Re: [PATCH] Revert "SUNRPC: xs_sock_mark_closed() does not need to trigger socket autoclose"

[Date Prev][Date Next][Thread Prev][Thread Next][Date Index][Thread Index]

 



> On Aug 9, 2016, at 22:05, NeilBrown <neilb@xxxxxxxx> wrote:
> 
> On Thu, Aug 04 2016, Trond Myklebust wrote:
> 
>>> On Aug 3, 2016, at 19:33, NeilBrown <neilb@xxxxxxxx> wrote:
>>> 
>>> 
>>> This reverts commit 4b0ab51db32eba0f48b7618254742f143364a28d.
>>> 
>>> This change causes 'rpc.nfsd' to hang for long time if rpcbind is not
>>> available.
>>> If
>>>  --no-nfs-version 2 --no-nfs-version 3
>>> is given, the delay is about 6.5 minutes.  When trying to register
>>> all versions, the delay is over half an hour.
>>> Before this commit, and after reverting it, nfsd fails (when v3 is
>>> requested) or succeeds (when only v4 is requested) immediately.
>>> 
>>> Signed-off-by: NeilBrown <neilb@xxxxxxxx>
>>> ---
>>> net/sunrpc/xprtsock.c | 1 +
>>> 1 file changed, 1 insertion(+)
>>> 
>>> diff --git a/net/sunrpc/xprtsock.c b/net/sunrpc/xprtsock.c
>>> index 111767ab124a..2a938055e95b 100644
>>> --- a/net/sunrpc/xprtsock.c
>>> +++ b/net/sunrpc/xprtsock.c
>>> @@ -795,6 +795,7 @@ static void xs_sock_mark_closed(struct rpc_xprt *xprt)
>>> 	xs_sock_reset_connection_flags(xprt);
>>> 	/* Mark transport as closed and wake up all pending tasks */
>>> 	xprt_disconnect_done(xprt);
>>> +	xprt_force_disconnect(xprt);
>>> }
>>> 
>> 
>> If there is an outstanding request, then _that_ is supposed to redrive the connection. Why is the xprt_disconnect_done() not functioning as per the comment above it?
> 
> I made some time to look at this and have a somewhat clearer
> understanding.
> 
> The rpcbind code makes about 24 requests, include NULL pings, UNSET
> requests to clear any old registrations, and SET requests.
> 
> The first (a NULL) fails immediately due to ECONNREFUSED.  Others aren't
> even attempted for a growing number of seconds because xs_connect()
> finds that transport->sock is not NULL, so it delays before trying.
> Once it tries, it failed immediately and we move on to the next request.

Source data
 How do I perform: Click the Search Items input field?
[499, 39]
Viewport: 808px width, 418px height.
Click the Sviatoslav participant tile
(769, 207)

→ STATED TASK 1
In the thread, how long is the delay when all NFS versions are being registered and rpcbind is not available?
→ STATED TASK 2
Rewrite the part of the thread starting at "[Date Prev][Date Next][Thread" and ending at "reverts commit 4b0ab51db32eba0f48b7618254742f143364a28d.", substituting "posted" for "wrote".

→ EXERCISE OUTPUT 1
Over half an hour.

→ EXERCISE OUTPUT 2
[Date Prev][Date Next][Thread Prev][Thread Next][Date Index][Thread Index]

 



> On Aug 9, 2016, at 22:05, NeilBrown <neilb@xxxxxxxx> posted:
> 
> On Thu, Aug 04 2016, Trond Myklebust posted:
> 
>>> On Aug 3, 2016, at 19:33, NeilBrown <neilb@xxxxxxxx> posted:
>>> 
>>> 
>>> This reverts commit 4b0ab51db32eba0f48b7618254742f143364a28d.